# Viana do Castelo, 22 de setembro de 1999.



## Agreste (13 Out 2019 às 11:50)

O que aconteceu no dia 22 de setembro de 1999 em Viana do Castelo?

segundo o IPMA foram 176,7mm para esse dia.


----------



## "Charneca" Mundial (13 Out 2019 às 12:19)

Um tornado?


----------



## Agreste (13 Out 2019 às 15:25)

2 ciclones tropicais bastante potentes quase simultâneos - Floyd e Gert - na costa leste dos estados unidos reforçaram uma circulação polar anormalmente baixa...

a pressão atmosférica em termos médios para a parte noroeste da península andou pelos 1000mb na segunda quinzena de setembro.
formou-se um centro de baixas pressões complexo a oeste da irlanda que no dia 18 chegou a ter 960mbar

no entanto 176,7mm para um sistema do tipo frontal parecem-me valores muito elevados.

estamos a falar do mês de setembro... e não de pleno inverno.


----------



## Snifa (13 Out 2019 às 15:41)

Pelos registos de dados, nesse dia 22/09/1999 Viana registou cerca de 112 mm, mas não sei que estação foi usada, terá sido a passagem de uma frente de forte actividade 












https://pt.tutiempo.net/clima/09-1999/ws-85430.html


----------

* * *

**Pedido escrito 1**. Segundo o IPMA, citado no texto apresentado, quantos milímetros de chuva caíram em Viana do Castelo no dia 22 de setembro de 1999?
**Pedido escrito 2**. Transcreva o trecho do texto apresentado que começa em "O que aconteceu" e termina em "2019 às 12:19)".
**Pedido escrito 3**. Traduza para inglês esta frase do texto apresentado: «no entanto 176,7mm para um sistema do tipo frontal parecem-me valores muito elevados.»

**Linhas de dados**.

* * *

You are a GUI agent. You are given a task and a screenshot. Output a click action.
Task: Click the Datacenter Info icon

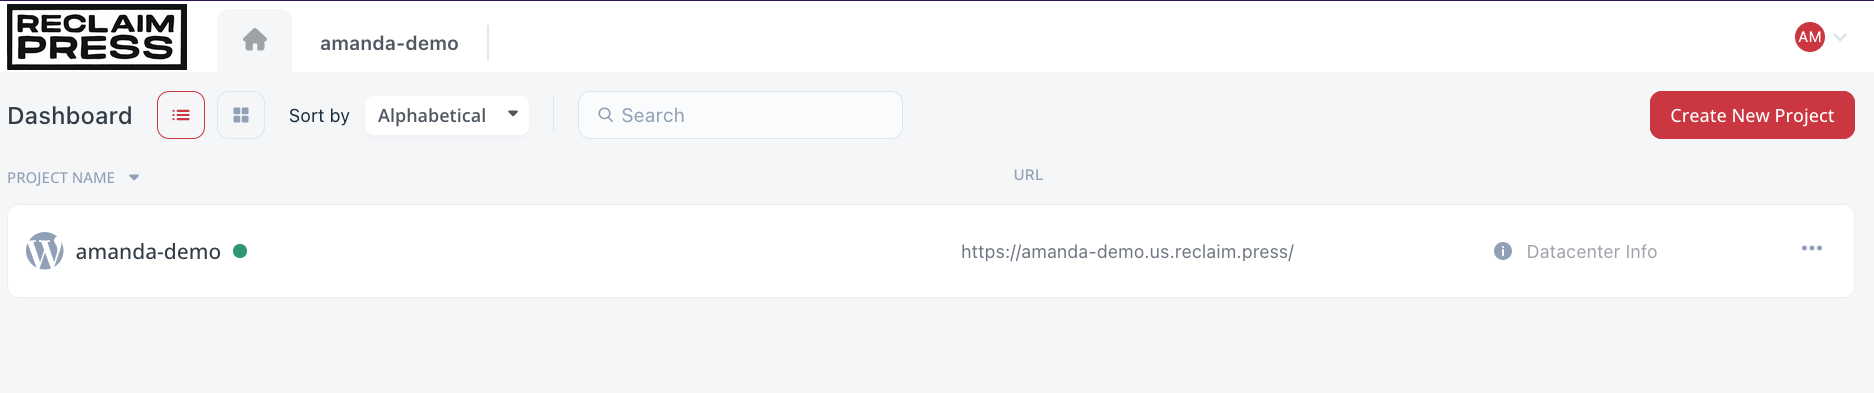coord(1503,251)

* * *

**Solução completa 1**. 176,7 mm.

**Solução completa 2**.
O que aconteceu no dia 22 de setembro de 1999 em Viana do Castelo?

segundo o IPMA foram 176,7mm para esse dia.


----------



## "Charneca" Mundial (13 Out 2019 às 12:19)

**Solução completa 3**. However, 176.7 mm for a frontal-type system seem like very high values to me.